Ludwig van Beethoven (1770-1827) : Concerto pour piano et orchestre en ut majeur Opus 15 ; Sally Beamish (née en 1956) : City Stanzas : 3ème concerto pour piano. Jonathan Biss, piano ; Swedish Radio Symphony orchestra, direction: Omer Meir Wellber. 2018. Livret en anglais : 61’23 Orchid Classics ORC100339.
En 2015, Jonathan Biss doit interpréter l’intégrale des concertos de Beethoven avec l’orchestre de chambre de Saint-Paul (Minnesota) dirigé par Mischa Santora. Ces musiciens ont alors l’idée de proposer à cinq compositeurs contemporains d’écrire un concerto pour piano, en réaction à l'un de ceux de Ludwig van Beethoven.
Orchid Classics édite progressivement le résultat de cet ambitieux projet où Jonathan Biss est cette fois accompagné par le Swedish Radio Symphony orchestra. Chaque disque est consacré à un concerto de Beethoven, avec en miroir, l’œuvre contemporaine qui lui correspond. Un premier volume paru récemment proposait le Concerto n° 5 « Empereur », couplé au concerto pour piano de Brett Dean (Gneixendorf music – Ein Winterreise). Le Swedish Radio Symphony orchestra était alors dirigé par David Afkham, remplacé dans ce deuxième volume par Omer Meir Wellber. Ce nouvel enregistrement permet d’entendre le premier concerto de Beethoven couplé à City Stanzas, le troisième concerto pour piano de la compositrice anglaise Sally Beamish.

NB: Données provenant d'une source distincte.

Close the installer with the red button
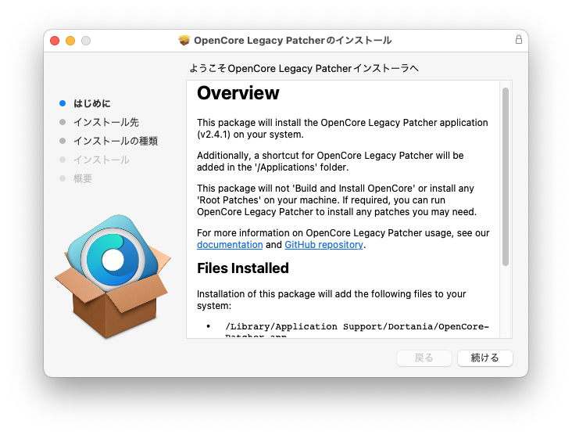(55, 41)
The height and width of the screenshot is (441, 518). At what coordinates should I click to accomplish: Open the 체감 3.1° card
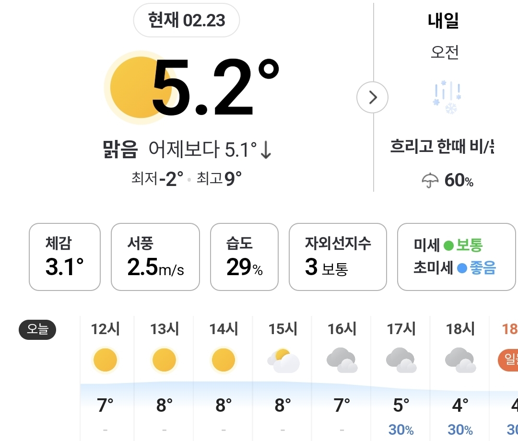65,257
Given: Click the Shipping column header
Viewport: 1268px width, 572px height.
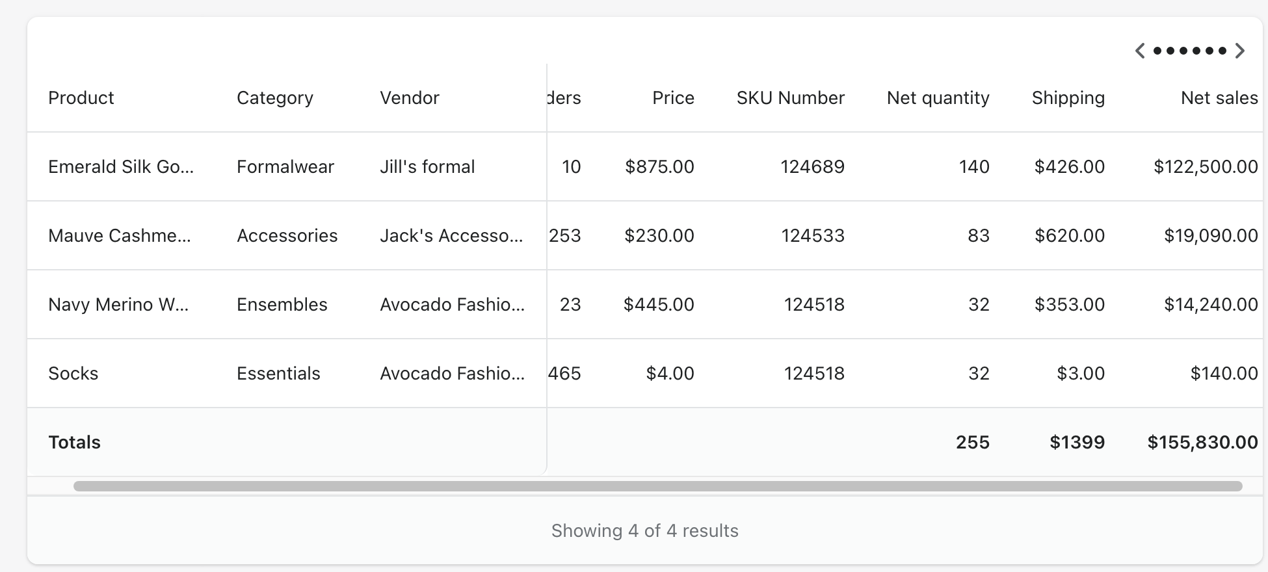Looking at the screenshot, I should coord(1068,98).
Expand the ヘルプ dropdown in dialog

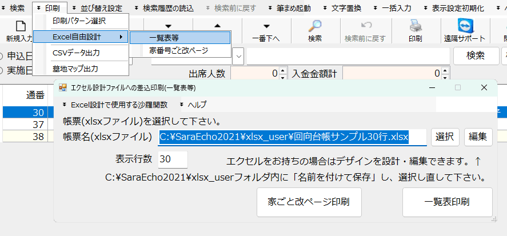(x=193, y=105)
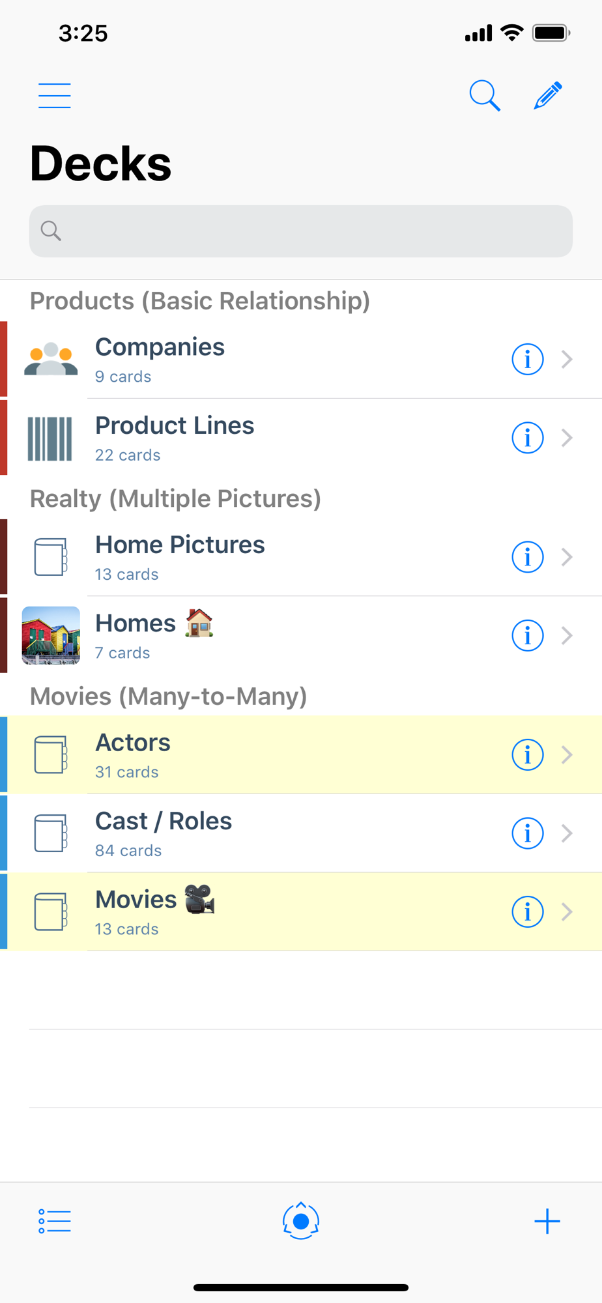Tap the sync icon at bottom center
Image resolution: width=602 pixels, height=1303 pixels.
[x=301, y=1221]
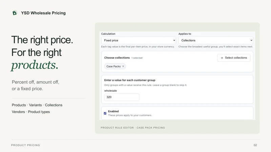This screenshot has height=152, width=271.
Task: Click the plus icon on Select collections
Action: point(222,58)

On ne présente plus le premier concerto pour piano de Beethoven tant il a séduit tous les publics depuis sa création. Il est l’un des plus joués tant au concert qu’au disque, puisqu’il a été enregistré régulièrement par tous les plus grands pianistes depuis presque un siècle. Nos vieilles cires en témoignent depuis le premier enregistrement effectué par Wilhelm Kempff en septembre 1925 avec l’orchestre d’état de l’opéra de Berlin (reparu en CD chez APR). Ce concerto à la fois élégant, tonique et virtuose est extrêmement populaire, et autant apprécié par ses interprètes que par le public.
A l’époque de sa publication en 1801, Beethoven vit déjà depuis plusieurs années à Vienne où il recueille l’enseignement des plus grands pédagogues dont Salieri, Albrechtsberger et bien sûr de Joseph Haydn. En 1792, lors de son arrivée à Vienne, Beethoven jouit déjà d’une excellente réputation de compositeur, mais il est surtout reconnu comme un improvisateur de talent et un pianiste virtuose. Entre 1795 et 1800, il fera aussi plusieurs tournées hors de Vienne qui le mèneront notamment à Berlin, Dresde, Leipzig, Budapest, Bratislava, Prague etc…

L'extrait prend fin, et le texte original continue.